Photo courtesy of The Palm Beach Post

It happened at almost every Westminster Christian Academy baseball game in 2009: Scouts--sometimes as many as 25 of them, all behind home plate--pointing their radar guns at the pitcher. He stood 6 feet, five inches tall. He rarely changed expression. He never smiled. He was 17 going on 27. Jacob Turner was locked in. He knew Major League Baseball would be timing and watching almost every pitch he would throw his senior season.

Pitchers like Turner don't come along very often. He threw five different pitches for strikes. His fastball was clocked between 90 and 95 miles per hour. He had everything working for him. Besides a steely demeanor and special right arm, he had some coaching that few high school players get to enjoy. Todd Worrell, Andy Benes and Mike Matheny were always around to assist head coach, Rich Gilst.

Turner put the package all together and turned himself into one very polished pitching prospect. He signed to play baseball at North Carolina. However, when the Tigers selected him with the 9th pick in the draft and offered him about $6 million, Turner knew college had to be put on hold. He had a rapid rise through the minor leagues, consistently ranking as the No. 1 prospect in the organization. However, when the Tigers needed immediate help this summer, they traded him to the Miami Marlins. Turner is now in the Marlins' starting rotation; and on Sept. 14, he shut out the NL Central-leading Reds for a career-high seven innings, allowing only two hits. It's the beginning of something special.

Jacob and I talked recently:

Baseball hero?

Roger Clemens. He had fire on the mound.

Favorite Cardinal player growing up?

Albert Pujols. I have faced him twice in the big leagues. He homered off me, too. I got a few texts from my friends giving me a hard time.

Biggest thrill in baseball?

Major League debut as a Tiger.

What are your goals?

Biggest goal is to get better every day. I don't set numbers goals. I don't set statistical goals. I just want to get better. If I can do that, the numbers will eventually come.

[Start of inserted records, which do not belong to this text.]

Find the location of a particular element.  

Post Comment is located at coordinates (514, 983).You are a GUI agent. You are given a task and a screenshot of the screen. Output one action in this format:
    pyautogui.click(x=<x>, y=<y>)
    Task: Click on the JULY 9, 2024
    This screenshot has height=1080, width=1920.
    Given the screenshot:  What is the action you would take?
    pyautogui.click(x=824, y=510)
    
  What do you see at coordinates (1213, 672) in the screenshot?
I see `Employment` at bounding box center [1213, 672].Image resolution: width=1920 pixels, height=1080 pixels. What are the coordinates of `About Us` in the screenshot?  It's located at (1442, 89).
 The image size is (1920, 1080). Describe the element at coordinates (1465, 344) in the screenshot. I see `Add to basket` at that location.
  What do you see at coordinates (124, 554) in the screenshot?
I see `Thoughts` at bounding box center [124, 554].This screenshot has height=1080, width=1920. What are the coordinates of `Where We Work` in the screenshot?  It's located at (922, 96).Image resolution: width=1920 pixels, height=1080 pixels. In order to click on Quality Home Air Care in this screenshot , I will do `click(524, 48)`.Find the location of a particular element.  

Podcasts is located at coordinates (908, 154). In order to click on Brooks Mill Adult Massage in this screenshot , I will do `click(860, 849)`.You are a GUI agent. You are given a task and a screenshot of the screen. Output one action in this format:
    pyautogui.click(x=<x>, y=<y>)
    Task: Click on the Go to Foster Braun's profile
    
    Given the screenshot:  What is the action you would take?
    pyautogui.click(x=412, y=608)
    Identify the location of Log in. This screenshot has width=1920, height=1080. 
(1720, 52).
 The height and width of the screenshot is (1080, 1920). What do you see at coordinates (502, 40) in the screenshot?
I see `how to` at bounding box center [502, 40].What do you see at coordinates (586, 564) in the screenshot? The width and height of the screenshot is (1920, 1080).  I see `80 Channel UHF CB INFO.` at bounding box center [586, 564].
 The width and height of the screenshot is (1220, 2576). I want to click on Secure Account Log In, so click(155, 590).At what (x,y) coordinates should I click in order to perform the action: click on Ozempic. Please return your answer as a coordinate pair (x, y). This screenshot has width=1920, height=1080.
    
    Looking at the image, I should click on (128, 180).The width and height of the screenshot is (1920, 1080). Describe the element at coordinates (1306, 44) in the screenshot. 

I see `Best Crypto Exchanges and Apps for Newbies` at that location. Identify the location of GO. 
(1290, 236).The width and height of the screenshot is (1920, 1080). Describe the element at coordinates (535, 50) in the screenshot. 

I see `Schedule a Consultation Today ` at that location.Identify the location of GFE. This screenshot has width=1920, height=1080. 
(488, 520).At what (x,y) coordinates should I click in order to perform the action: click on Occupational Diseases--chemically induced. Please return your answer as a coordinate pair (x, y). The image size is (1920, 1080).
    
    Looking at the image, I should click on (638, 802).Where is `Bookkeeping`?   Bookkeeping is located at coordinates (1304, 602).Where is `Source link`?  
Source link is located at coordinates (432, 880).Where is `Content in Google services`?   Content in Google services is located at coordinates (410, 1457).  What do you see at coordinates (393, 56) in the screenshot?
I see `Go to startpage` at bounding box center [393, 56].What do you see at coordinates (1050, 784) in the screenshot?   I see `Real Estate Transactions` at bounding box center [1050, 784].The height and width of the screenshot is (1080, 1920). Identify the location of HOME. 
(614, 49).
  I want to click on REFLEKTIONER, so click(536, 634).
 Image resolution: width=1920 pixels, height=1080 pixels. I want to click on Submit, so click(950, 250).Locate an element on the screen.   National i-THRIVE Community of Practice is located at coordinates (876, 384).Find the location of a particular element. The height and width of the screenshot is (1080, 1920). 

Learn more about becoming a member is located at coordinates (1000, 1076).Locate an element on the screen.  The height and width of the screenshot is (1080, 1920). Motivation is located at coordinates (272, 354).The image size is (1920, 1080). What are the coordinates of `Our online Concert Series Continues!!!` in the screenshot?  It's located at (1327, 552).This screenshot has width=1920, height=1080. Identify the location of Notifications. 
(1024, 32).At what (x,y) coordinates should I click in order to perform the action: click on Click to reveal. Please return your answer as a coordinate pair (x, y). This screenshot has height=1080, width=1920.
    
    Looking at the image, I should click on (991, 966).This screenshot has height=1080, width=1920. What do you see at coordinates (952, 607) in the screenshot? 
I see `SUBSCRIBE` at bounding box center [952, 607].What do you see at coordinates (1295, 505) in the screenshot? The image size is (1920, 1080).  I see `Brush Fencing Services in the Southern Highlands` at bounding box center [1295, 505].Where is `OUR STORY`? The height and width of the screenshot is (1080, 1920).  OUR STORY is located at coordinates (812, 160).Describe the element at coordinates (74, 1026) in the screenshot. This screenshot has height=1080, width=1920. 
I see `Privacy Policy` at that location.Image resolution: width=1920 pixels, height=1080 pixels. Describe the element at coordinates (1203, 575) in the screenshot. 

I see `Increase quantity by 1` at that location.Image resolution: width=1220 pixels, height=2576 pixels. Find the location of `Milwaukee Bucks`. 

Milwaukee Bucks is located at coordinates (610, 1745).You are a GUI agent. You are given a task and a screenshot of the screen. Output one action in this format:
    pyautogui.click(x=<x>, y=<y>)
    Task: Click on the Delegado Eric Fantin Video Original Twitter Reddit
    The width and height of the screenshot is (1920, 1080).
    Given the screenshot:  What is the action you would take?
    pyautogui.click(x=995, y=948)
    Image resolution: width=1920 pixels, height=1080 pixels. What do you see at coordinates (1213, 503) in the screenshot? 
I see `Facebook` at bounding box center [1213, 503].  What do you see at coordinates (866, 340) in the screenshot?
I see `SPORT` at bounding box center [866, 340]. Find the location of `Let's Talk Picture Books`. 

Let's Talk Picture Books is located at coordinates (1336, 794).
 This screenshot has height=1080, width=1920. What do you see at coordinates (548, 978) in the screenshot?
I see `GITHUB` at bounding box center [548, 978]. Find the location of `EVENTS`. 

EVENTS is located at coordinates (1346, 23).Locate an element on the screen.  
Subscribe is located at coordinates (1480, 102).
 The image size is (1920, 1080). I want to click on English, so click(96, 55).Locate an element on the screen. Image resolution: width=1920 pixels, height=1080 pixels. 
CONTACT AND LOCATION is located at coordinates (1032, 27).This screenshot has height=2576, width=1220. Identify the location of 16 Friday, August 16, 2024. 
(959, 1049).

How has the money impacted you?

Obviously, it's an outstanding opportunity to be able to do stuff and help other people less fortunate. It really is a blessing from the Lord. It also takes the pressure off of baseball. It allows me to just focus on trying to improve.

How did the trade affect you?

It surprised me. But the Tigers gave me opportunities. I am excited. I have a good chance to make my mark (in Miami). 


1. The biggest beef the media has with athletes is they are sometimes too dull and too guarded. So Sheldon Richardson from Mizzou says some colorful things and gets into trouble. Please, we have to live with so many boring soundbites, don't penalize a guy who is actually speaking his mind.

2. New things that I have just discovered and love: Kraftig Light Beer, the St. Louis Suit Co. for ties, and an underground sprinkler system (Hydro Dynamics) is the only way to grow grass in this town. 

3. I keep thinking about Rick Majerus in a hospital. I keep thinking that his magnificent mind for basketball may not ever get to coach again. I keep thinking that this was going to be a season he and Billikens fans would never forget. I keep thinking how sad I am for Coach.

4. Equipment means very little in determining the success of a basketball, baseball or football player; but for a golfer, it's huge. Men in their 60's now can hit the ball as far as they did when they were in their 30's. These new drivers are almost like using a corked bat.

5. Even though we live in a baseball town (with a passionate hockey following), we all must realize we are living in a football world. Nobody would bother to watch, say, the Rockies play the Pirates on a Sunday night. But on the opening weekend of the NFL season, a stunning 18 percent of the country watched the Broncos play the Steelers. It's the NFL's world and we are just living in it.